▶ **Exercise description**
Every line below from the one containing "Click the Usage gauge icon" through the one containing "Zoom out on" must be transcribed exactly. Omit all lines outside that stretch.

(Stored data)
• • • • •

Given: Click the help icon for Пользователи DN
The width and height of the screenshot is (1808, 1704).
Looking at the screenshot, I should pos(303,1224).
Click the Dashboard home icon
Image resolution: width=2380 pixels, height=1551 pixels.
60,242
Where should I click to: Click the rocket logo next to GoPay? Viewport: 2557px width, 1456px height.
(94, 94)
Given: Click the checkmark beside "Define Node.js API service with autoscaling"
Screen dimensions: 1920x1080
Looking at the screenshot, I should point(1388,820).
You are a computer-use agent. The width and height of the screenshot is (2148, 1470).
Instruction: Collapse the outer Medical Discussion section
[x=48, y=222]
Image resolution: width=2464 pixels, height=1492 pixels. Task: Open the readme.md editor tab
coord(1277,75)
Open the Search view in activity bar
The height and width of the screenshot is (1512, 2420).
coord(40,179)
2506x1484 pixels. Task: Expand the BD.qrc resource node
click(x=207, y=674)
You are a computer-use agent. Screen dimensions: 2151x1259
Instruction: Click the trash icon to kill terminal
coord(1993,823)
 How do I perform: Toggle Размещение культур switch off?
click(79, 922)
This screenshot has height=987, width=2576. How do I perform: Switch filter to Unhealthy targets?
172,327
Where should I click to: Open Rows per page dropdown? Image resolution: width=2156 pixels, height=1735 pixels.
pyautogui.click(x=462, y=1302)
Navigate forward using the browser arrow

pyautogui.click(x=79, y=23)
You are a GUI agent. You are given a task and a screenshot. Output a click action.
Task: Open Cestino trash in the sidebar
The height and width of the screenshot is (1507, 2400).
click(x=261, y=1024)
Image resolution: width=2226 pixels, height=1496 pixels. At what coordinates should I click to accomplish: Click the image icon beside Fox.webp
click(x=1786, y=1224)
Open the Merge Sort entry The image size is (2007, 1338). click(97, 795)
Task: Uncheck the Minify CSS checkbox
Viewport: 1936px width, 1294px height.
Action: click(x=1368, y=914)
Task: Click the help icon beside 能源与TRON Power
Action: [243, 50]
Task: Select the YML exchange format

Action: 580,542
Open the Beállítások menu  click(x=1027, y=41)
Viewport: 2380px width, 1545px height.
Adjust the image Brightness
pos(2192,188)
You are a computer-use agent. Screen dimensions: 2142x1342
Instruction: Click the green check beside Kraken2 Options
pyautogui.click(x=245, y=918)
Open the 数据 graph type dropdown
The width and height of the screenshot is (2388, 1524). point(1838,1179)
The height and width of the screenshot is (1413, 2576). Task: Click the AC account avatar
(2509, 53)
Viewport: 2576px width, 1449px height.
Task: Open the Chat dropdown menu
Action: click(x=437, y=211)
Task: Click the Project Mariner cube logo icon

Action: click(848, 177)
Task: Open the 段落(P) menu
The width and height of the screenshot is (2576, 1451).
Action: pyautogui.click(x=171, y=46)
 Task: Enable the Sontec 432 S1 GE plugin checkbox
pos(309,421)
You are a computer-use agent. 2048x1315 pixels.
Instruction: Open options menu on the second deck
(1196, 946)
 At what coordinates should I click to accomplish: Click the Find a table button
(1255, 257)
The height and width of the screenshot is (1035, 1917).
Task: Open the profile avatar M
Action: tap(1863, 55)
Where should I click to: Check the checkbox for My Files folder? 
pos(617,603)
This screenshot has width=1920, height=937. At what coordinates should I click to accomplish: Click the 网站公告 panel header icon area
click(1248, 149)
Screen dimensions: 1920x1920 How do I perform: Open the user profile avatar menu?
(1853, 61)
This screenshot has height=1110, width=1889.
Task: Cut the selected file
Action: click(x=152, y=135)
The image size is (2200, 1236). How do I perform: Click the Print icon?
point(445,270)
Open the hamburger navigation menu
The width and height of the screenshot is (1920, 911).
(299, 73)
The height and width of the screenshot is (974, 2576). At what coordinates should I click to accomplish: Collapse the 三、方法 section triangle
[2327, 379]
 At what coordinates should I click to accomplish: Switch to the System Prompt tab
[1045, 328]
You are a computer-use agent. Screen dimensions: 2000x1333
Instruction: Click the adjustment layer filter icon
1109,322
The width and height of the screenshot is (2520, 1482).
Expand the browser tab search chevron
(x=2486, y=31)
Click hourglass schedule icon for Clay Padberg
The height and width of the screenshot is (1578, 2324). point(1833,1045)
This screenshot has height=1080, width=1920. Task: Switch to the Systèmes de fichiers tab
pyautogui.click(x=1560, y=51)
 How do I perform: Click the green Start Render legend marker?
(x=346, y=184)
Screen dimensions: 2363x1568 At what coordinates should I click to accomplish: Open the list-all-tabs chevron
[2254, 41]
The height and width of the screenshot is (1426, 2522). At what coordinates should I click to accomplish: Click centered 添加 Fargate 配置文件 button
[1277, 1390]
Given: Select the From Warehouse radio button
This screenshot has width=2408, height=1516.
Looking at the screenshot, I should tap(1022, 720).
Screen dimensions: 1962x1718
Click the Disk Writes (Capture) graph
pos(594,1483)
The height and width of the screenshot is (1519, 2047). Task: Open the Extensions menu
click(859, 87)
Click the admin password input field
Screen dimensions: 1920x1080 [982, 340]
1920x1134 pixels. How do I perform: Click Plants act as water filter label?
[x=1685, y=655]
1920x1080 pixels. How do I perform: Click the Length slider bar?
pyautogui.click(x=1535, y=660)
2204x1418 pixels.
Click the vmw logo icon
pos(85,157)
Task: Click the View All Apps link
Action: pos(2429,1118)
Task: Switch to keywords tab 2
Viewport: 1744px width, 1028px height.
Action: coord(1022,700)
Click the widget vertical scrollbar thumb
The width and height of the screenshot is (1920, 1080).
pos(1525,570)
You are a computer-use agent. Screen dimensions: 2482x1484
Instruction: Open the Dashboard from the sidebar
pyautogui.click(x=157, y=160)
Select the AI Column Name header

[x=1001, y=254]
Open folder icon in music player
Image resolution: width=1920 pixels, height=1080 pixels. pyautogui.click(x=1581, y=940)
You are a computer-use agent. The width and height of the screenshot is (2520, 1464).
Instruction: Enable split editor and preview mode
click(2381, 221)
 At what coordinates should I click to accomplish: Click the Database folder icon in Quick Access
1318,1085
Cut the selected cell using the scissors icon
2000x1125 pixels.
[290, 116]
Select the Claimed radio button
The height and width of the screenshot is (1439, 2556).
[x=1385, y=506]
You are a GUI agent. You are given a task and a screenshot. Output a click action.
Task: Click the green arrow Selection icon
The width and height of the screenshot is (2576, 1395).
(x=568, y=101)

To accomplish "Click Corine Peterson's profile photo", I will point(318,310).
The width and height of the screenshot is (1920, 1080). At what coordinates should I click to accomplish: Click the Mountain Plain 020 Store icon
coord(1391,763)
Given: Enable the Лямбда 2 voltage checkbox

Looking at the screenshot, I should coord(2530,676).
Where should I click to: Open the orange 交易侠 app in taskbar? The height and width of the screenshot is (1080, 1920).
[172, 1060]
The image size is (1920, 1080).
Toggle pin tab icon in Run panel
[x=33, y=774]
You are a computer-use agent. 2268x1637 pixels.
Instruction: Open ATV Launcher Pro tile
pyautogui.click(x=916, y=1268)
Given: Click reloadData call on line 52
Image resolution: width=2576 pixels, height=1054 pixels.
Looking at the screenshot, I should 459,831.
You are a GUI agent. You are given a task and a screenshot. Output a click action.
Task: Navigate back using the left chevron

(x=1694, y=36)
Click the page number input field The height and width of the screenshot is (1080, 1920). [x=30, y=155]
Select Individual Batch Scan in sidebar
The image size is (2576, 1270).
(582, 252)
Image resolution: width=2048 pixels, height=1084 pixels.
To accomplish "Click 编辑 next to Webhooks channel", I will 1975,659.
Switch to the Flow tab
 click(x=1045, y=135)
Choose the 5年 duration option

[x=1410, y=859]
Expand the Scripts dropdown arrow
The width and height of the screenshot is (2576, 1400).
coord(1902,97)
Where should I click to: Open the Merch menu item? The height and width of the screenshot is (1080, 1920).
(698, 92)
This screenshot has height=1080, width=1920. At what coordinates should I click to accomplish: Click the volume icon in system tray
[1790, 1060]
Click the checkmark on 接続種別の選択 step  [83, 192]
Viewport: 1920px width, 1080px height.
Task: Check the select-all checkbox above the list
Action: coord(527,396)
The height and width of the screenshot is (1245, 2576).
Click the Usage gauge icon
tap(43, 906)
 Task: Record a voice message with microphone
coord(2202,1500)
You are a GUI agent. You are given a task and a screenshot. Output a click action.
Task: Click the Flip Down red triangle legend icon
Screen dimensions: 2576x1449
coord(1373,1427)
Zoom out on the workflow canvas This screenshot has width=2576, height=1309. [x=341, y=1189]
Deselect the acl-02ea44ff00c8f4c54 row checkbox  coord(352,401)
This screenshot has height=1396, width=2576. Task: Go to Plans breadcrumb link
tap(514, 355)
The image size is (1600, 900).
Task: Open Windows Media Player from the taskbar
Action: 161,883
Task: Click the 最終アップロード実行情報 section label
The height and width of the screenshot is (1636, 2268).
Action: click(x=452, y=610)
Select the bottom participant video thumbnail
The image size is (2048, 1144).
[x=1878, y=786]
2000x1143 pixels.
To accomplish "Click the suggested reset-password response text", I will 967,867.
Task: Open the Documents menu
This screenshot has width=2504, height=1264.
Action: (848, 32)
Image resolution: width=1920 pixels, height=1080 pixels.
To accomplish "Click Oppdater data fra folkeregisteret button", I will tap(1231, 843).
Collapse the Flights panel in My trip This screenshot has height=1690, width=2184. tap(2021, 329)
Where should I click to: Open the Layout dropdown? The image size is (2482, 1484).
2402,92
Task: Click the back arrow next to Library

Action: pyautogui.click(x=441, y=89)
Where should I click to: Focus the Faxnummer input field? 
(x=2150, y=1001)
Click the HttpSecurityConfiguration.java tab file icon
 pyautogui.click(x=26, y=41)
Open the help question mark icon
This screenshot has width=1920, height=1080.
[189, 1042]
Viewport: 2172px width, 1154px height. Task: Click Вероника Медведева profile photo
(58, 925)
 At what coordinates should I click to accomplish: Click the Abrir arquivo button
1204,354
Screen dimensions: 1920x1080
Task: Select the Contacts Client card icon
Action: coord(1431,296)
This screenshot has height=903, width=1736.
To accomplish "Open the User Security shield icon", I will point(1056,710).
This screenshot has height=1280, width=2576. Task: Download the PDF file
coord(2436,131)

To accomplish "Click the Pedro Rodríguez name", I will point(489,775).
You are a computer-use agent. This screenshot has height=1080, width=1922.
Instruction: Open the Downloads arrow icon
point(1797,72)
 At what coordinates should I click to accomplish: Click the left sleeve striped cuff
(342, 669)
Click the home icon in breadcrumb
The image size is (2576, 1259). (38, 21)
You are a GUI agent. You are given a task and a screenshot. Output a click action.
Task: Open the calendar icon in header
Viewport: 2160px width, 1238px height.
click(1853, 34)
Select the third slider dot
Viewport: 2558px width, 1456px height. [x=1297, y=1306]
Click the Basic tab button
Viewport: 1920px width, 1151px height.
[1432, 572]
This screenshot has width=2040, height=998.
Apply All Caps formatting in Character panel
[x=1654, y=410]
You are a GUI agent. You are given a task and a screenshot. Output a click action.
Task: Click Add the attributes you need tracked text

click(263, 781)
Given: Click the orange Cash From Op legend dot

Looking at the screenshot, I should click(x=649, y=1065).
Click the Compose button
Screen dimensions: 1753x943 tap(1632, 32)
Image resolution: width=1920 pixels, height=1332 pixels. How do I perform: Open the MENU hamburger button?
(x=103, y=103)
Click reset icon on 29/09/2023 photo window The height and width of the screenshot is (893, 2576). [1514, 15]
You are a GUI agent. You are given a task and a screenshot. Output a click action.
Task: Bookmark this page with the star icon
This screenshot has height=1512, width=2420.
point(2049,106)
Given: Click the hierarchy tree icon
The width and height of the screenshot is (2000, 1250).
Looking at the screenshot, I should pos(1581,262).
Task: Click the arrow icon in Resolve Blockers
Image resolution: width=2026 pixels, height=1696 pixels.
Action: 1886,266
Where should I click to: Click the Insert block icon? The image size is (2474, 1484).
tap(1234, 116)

• • • • •

▶ **Exercise response**
Click the Usage gauge icon
tap(43, 906)
 Task: Record a voice message with microphone
coord(2202,1500)
You are a GUI agent. You are given a task and a screenshot. Output a click action.
Task: Click the Flip Down red triangle legend icon
Screen dimensions: 2576x1449
coord(1373,1427)
Zoom out on the workflow canvas This screenshot has width=2576, height=1309. [x=341, y=1189]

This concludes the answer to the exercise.